MA XUEJING/CHINA DAILY
It has been mistakenly argued that the weakening of Iran following attacks by the United States and Israel is a major strategic setback for China. According to this view, Beijing's long-term engagement with Tehran is a central pillar of its Middle East strategy, and the degradation of Iran's capabilities therefore constrains China's global ambitions.
Such interpretations deserve closer scrutiny. Regional developments are not insignificant, but they risk conflating tactical events with structural transformations in the international system. The deeper issue is not whether one partnership has been strained but whether military action can meaningfully shape — or redefine — the trajectory of a global power transition.
Over the past two decades, China has expanded its economic engagement across the Middle East through trade, energy cooperation and infrastructure projects linked to the Belt and Road Initiative. This engagement has been predominantly commercial. Energy security, maritime connectivity and diversified supply chains are fundamental to China's development model.
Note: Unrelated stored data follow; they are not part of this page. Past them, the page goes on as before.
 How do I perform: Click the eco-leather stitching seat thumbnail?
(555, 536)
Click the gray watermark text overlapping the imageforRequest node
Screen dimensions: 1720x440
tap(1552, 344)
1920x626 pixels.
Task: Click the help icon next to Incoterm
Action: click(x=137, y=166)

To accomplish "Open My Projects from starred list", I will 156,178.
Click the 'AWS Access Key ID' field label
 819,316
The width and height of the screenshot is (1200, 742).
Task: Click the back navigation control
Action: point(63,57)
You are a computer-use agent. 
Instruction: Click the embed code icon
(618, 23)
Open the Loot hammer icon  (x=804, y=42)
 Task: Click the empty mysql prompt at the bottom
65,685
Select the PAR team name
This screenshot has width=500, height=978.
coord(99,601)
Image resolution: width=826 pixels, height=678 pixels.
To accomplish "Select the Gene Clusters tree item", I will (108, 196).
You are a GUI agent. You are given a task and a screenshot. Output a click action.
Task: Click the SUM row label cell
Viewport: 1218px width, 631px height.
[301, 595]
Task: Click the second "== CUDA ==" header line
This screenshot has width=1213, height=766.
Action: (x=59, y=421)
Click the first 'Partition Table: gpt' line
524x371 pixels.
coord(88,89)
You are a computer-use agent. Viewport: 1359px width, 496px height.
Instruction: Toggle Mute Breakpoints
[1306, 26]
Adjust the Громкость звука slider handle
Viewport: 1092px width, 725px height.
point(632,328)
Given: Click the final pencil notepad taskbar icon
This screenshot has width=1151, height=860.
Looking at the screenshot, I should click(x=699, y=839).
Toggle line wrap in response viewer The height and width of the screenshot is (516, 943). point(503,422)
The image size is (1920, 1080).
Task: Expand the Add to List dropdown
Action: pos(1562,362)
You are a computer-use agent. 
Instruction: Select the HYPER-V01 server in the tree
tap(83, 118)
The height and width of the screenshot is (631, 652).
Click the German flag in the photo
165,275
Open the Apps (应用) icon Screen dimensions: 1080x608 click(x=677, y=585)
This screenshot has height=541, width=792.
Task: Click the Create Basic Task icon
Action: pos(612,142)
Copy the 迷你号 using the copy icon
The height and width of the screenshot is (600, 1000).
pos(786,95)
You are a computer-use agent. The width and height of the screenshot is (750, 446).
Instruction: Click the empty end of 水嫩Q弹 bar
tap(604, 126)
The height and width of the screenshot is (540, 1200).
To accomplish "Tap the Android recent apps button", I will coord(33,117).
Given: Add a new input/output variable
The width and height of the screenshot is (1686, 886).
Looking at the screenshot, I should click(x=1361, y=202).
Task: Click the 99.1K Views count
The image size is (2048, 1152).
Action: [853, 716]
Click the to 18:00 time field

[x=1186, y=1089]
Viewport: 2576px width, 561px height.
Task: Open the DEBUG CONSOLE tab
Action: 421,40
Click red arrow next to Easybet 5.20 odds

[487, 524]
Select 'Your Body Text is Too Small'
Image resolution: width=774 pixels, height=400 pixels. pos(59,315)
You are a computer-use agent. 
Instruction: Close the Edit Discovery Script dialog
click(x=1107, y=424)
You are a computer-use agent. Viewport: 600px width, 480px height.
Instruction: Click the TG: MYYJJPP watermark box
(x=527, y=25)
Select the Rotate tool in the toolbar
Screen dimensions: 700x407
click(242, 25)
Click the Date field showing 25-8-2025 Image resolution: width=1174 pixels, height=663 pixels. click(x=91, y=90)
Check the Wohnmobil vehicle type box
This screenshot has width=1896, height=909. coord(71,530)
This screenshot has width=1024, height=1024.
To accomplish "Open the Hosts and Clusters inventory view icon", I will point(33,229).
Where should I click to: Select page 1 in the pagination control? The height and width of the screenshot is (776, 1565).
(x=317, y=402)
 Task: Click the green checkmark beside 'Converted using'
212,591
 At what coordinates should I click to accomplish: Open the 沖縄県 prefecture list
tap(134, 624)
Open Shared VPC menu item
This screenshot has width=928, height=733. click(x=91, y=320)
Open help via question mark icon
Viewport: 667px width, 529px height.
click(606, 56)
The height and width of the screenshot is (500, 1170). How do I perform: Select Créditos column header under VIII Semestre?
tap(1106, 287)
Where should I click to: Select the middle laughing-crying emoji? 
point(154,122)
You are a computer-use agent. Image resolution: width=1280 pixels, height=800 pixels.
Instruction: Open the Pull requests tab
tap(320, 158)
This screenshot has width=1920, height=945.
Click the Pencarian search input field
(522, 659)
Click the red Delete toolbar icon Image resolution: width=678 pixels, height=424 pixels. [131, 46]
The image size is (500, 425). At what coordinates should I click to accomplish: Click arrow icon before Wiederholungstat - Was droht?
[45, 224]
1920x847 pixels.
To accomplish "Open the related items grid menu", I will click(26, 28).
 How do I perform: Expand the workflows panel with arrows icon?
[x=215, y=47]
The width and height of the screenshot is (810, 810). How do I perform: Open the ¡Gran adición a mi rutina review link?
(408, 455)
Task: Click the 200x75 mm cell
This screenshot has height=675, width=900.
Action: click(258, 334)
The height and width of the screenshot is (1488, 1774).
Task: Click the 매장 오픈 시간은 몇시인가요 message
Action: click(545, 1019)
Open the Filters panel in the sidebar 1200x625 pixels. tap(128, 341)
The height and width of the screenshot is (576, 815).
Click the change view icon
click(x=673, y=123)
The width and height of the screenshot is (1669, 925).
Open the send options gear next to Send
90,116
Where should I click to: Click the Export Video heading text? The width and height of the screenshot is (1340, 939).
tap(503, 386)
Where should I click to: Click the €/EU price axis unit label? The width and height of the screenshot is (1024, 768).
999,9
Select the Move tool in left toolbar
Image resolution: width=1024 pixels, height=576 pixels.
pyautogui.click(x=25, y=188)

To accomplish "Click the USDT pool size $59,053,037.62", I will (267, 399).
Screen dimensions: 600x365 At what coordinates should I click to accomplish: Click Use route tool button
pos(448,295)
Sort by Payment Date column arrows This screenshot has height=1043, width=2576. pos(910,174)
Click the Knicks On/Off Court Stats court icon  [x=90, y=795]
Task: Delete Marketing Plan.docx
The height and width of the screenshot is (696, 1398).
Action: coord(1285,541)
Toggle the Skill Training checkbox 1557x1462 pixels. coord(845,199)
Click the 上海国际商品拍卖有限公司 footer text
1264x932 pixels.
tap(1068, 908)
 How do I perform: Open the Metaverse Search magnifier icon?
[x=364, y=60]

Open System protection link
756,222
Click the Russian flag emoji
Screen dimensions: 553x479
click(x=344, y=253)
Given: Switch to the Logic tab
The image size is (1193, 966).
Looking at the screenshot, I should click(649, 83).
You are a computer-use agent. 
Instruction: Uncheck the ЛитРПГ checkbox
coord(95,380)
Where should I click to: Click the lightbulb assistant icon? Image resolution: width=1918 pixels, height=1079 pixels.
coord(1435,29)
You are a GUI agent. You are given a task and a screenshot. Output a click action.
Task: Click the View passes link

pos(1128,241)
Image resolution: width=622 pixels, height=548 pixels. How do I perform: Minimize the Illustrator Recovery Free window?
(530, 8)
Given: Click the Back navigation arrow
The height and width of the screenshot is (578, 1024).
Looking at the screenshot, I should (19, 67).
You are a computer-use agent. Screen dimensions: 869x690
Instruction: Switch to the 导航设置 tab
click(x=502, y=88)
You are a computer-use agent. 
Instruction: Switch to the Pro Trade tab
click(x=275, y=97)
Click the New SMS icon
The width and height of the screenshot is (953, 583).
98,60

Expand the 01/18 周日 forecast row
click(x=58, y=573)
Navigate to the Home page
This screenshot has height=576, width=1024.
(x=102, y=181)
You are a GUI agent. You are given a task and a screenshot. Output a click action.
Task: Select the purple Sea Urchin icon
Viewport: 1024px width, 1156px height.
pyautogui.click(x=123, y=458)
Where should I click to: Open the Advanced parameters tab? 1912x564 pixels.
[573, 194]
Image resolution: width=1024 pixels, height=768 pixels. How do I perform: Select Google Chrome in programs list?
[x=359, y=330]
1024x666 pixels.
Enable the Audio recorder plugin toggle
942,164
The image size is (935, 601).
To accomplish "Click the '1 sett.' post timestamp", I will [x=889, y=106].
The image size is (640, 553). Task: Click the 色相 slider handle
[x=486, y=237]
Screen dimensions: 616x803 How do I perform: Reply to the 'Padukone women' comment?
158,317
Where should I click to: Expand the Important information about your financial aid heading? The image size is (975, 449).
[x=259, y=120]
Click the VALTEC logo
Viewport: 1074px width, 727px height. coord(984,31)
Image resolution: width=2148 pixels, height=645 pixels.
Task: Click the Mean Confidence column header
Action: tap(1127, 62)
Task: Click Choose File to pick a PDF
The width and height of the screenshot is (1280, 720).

Stability in the Gulf region is therefore not peripheral to Beijing's interests but structurally embedded in them.
To frame China's relationship with Iran primarily as a geopolitical maneuver reflects a securitized reading of international relations. China is the world's largest importer of crude oil. Prolonged instability in the Middle East would increase costs, heighten risks, and undermine the predictability essential to global trade. For an economy deeply integrated into global markets, systemic instability cannot be a strategic asset.